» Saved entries
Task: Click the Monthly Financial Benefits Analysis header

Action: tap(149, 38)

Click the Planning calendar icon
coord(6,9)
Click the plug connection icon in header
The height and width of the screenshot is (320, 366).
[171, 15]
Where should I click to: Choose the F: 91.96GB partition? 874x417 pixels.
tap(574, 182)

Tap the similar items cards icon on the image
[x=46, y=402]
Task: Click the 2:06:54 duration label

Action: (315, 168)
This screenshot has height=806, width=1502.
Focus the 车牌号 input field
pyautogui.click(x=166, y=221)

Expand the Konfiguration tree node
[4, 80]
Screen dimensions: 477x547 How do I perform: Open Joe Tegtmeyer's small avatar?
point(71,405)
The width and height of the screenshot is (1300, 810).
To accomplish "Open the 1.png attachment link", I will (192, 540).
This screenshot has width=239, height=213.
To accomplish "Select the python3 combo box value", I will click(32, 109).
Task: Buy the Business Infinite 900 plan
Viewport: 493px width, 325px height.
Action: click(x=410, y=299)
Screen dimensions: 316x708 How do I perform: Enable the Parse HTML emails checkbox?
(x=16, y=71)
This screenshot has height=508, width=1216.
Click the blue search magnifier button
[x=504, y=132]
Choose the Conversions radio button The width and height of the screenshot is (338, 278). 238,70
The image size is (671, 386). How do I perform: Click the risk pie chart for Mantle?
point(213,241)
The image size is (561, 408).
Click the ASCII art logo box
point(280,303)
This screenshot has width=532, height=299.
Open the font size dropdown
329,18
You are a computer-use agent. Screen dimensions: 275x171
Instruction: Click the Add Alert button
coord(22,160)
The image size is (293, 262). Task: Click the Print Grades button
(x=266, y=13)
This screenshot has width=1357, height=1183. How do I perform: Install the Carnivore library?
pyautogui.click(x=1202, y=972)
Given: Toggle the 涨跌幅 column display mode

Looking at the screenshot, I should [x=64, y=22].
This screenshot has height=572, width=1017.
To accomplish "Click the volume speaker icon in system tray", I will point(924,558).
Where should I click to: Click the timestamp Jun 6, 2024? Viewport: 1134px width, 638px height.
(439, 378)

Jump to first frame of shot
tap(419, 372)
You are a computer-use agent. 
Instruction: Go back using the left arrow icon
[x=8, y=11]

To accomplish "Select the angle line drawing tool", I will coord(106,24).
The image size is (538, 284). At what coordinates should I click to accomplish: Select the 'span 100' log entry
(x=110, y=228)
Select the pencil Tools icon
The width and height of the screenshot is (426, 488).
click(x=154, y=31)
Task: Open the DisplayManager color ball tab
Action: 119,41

» What you have to do
Transcribe the records in full, word for word.

» Result for this task
Task: Click the Monthly Financial Benefits Analysis header

Action: tap(149, 38)

Click the Planning calendar icon
coord(6,9)
Click the plug connection icon in header
The height and width of the screenshot is (320, 366).
[171, 15]
Where should I click to: Choose the F: 91.96GB partition? 874x417 pixels.
tap(574, 182)

Tap the similar items cards icon on the image
[x=46, y=402]
Task: Click the 2:06:54 duration label

Action: (315, 168)
This screenshot has height=806, width=1502.
Focus the 车牌号 input field
pyautogui.click(x=166, y=221)

Expand the Konfiguration tree node
[4, 80]
Screen dimensions: 477x547 How do I perform: Open Joe Tegtmeyer's small avatar?
point(71,405)
The width and height of the screenshot is (1300, 810).
To accomplish "Open the 1.png attachment link", I will (192, 540).
This screenshot has width=239, height=213.
To accomplish "Select the python3 combo box value", I will click(32, 109).
Task: Buy the Business Infinite 900 plan
Viewport: 493px width, 325px height.
Action: click(x=410, y=299)
Screen dimensions: 316x708 How do I perform: Enable the Parse HTML emails checkbox?
(x=16, y=71)
This screenshot has height=508, width=1216.
Click the blue search magnifier button
[x=504, y=132]
Choose the Conversions radio button The width and height of the screenshot is (338, 278). 238,70
The image size is (671, 386). How do I perform: Click the risk pie chart for Mantle?
point(213,241)
The image size is (561, 408).
Click the ASCII art logo box
point(280,303)
This screenshot has width=532, height=299.
Open the font size dropdown
329,18
You are a computer-use agent. Screen dimensions: 275x171
Instruction: Click the Add Alert button
coord(22,160)
The image size is (293, 262). Task: Click the Print Grades button
(x=266, y=13)
This screenshot has width=1357, height=1183. How do I perform: Install the Carnivore library?
pyautogui.click(x=1202, y=972)
Given: Toggle the 涨跌幅 column display mode

Looking at the screenshot, I should [x=64, y=22].
This screenshot has height=572, width=1017.
To accomplish "Click the volume speaker icon in system tray", I will point(924,558).
Where should I click to: Click the timestamp Jun 6, 2024? Viewport: 1134px width, 638px height.
(439, 378)

Jump to first frame of shot
tap(419, 372)
You are a computer-use agent. 
Instruction: Go back using the left arrow icon
[x=8, y=11]

To accomplish "Select the angle line drawing tool", I will coord(106,24).
The image size is (538, 284). At what coordinates should I click to accomplish: Select the 'span 100' log entry
(x=110, y=228)
Select the pencil Tools icon
The width and height of the screenshot is (426, 488).
click(x=154, y=31)
Task: Open the DisplayManager color ball tab
Action: 119,41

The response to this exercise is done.